Conclusion: Putting this all together, I think the SRH840 is a better headphone.  The two are overall fairly similar in a lot of regards: looks, portability, isolation, and even signature is a fairly subtle difference.  They're more similar than they are different.  But I don't think the M50X has a clear advantage in any area other than pure amount of  sub bass.  Everything else is either a trade off or the SRH 840 has a clear advantage.  WHen amped, even with lower powered amps, the SRH840 really starts to distance itself.  
At the end of the day, the SRH840's incredible balance of power in the midbass and lower mids with clarity in the upper mids and treble is pretty incredible.  To me the SRH840 is like an HD650 in power of bass, but with the Grado "up frontness" and clarity in the treble.  As the HD650 and SR225e are two of my favorite headphones, this is a very intriguing combo in a closed headphone.  The SRH840 doesn't have quite the clarity and detail of either of those headphones, but for a closed headphone it is very impressive there and easily bests the M50X.  That being said, the SRH840 is slightly more expensive than the M50X (though not the new brown version of the M50x).  The M50X may well be better suited in comparison to the SRH440 (though the SRH440 is $50 cheaper).  However, depending on how you feel about sub bass and a preference of smooth highs, that may still be enough to steer you towards the M50X (and the $50 in savings as well) over the SRH840, they aren't so different that the SRH840 is unequivocally better for all users, but I think it will need somebody to have a STRONG preference for sub bass and smooth treble to overcome the SRH840's clear advantage in clarity and power/fullness of sound.
As the HD650 and SR225e will probably always be my go to main phones, and I was searching for a closed compliment, I think my closed headphone search is probably now over for the foreseeable future.
Jun 19, 2015 at 12:50 PM Post #3 of 3
Thanks for reading!
I had the M50s at one time, and I remember it being slightly more treble aggressive than the M50x, the highs of that phone were more similar to the SRH840, IMHO.  Seems like AT really tried to give the M50X the house sound smooth treble, which I think has mixed results in a closed headphone.  I didn't want to say too much there, since that's based on auditory memory from like two years ago.  But it seems to jive with what others have said.

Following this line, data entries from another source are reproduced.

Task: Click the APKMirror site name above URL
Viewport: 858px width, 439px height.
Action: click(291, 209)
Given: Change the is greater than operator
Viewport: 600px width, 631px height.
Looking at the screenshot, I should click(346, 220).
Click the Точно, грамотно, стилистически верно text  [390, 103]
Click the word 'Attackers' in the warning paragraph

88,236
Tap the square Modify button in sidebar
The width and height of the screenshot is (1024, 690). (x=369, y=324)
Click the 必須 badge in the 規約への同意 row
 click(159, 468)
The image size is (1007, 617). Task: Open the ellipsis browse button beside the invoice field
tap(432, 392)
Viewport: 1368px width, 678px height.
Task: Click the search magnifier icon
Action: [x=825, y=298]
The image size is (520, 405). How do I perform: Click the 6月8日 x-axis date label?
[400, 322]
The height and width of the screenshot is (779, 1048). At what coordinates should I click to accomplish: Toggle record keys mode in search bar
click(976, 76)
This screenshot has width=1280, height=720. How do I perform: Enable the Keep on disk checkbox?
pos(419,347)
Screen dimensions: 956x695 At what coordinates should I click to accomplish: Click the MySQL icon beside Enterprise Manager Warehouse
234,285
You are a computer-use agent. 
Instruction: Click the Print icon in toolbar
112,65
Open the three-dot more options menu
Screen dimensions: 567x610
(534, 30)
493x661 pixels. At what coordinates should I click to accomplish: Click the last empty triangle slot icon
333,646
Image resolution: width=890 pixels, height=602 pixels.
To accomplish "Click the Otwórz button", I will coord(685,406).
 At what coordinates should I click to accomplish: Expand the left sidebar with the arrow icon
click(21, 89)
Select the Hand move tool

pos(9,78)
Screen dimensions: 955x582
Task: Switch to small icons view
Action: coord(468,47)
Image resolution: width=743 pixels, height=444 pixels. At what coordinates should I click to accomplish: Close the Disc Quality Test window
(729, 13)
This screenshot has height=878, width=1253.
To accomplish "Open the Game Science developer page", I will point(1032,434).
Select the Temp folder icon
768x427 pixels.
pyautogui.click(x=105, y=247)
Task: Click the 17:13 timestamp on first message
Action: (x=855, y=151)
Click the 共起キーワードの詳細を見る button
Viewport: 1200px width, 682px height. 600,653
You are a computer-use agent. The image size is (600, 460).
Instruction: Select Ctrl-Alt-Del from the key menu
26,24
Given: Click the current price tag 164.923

but yeah, I really do dig the SRH840. a 2dB cut of 8kHz, 2dB boost of 16-20kHZ and a 5 dB boost of 20-40Hz can make it a dead neutral headphone (if that's what you're after), IMHO, with a balance of clarity and power that is hard to find elsewhere.
Even though I love my HD650, I'm now considering selling them.  They're better than the SRH840, but only when I'm sitting in my chair at home, with a dedicated desktop amp, in a quiet environment. The SRH840 and SR225e are so good that while yeah, they don't quite get you to the levels of the HD650, I'd rather take their simplicity and ease of use than the HD650, and if I need soundstage I can pull out that AD700s.  
but I go back and forth on that.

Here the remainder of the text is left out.